His success was at the outset hampered by the appeal the military were quick in making to a new method—to offset the power of Parliament in Peking. We have already dealt with the evils of the circular telegram in China—surely one of the most unexpected results of adapting foreign inventions to native life. By means of these telegraphic campaigns a rapid exchange of views is made possible among the provincial governors; and consequently in the autumn of 1916, inspired by the Military Party, a wholly illegal Conference of generals was organized by the redoubtable old General Chang Hsun on the Pukow railway for the purpose of overawing parliament, and securing that the Military Party retained a controlling hand behind the scenes. It is perhaps unnecessary today to do more than note the fact that the peace of the country was badly strained by this procedure; but thanks to moderate counsels and the wisdom of the President no open breach occurred and there is reason to believe that this experiment will not be repeated,—at least not in the same way. [Footnote: Although the events dealt with in Chapter XVI have brought China face to face with a new crisis the force of the arguments used here is in no wise weakened.]
The difficulty to be solved is of an unique nature. It is not that the generals and the Military Party are necessarily reactionary: it is that, not belonging to the intellectual-literary portion of the ruling elements, they are less advanced and less accustomed to foreign ways, and therefore more in touch with the older China which lingers on in the vast agricultural districts, and in all those myriad of townships which are dotted far and wide across the provinces to the confines of Central Asia. Naturally it is hard for a class of men who hold the balance of power and carry on much of the actual work of governing to submit to the paper decrees of an institution they do not accept as being responsible and representative: but many indications are available that when a Permanent Constitution has been promulgated, and made an article of faith in all the schools, a change for the better will come and the old antagonisms gradually disappear.

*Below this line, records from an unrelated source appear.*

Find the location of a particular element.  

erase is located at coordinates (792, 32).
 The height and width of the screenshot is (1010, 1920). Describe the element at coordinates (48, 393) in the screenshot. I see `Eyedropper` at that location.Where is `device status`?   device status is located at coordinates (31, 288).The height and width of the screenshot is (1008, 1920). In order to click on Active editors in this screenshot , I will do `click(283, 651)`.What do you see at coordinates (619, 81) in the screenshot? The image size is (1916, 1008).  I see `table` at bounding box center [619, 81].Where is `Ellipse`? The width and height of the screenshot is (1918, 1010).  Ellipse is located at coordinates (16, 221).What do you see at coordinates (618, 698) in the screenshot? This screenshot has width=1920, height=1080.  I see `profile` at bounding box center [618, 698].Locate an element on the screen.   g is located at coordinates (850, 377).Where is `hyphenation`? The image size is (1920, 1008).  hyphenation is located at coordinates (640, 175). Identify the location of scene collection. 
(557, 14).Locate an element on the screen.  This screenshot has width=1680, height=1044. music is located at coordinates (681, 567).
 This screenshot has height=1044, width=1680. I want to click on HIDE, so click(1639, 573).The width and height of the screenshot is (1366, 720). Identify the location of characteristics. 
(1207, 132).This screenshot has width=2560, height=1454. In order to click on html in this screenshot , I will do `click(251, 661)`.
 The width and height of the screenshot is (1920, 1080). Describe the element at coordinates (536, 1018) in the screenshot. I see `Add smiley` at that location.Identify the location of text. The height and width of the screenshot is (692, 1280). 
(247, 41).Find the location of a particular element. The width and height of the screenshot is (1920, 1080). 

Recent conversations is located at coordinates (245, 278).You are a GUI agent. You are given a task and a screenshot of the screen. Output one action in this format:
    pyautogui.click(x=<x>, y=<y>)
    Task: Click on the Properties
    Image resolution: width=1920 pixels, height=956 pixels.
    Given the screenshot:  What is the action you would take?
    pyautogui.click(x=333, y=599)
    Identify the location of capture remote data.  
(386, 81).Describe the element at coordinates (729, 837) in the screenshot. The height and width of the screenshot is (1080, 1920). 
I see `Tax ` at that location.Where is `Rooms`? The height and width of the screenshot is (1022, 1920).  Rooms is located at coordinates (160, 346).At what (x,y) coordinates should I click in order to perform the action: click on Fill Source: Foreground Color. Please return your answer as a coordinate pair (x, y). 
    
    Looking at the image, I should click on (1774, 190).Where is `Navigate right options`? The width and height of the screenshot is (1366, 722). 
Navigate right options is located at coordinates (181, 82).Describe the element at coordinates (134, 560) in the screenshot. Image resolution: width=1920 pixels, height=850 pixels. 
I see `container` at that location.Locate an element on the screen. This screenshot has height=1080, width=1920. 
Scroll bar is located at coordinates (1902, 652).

It is on this Constitution that Parliament has been at work ever since it re-assembled in August, 1916, and which is now practically completed. Sitting together three times a week as a National Convention, the two Houses have subjected the Draft Constitution (which was prepared by a Special Parliamentary Drafting Committee) to a very exhaustive examination and discussion. Many violent scenes have naturally marked the progress of this important work, the two great parties, the Kuo Ming Tang and the Chinputang, coming to loggerheads again and again. But in the main the debates and the decisions arrived at have been satisfactory and important, because they have tended to express in a concrete and indisputable form the present state of the Chinese mind and its immense underlying commonsense.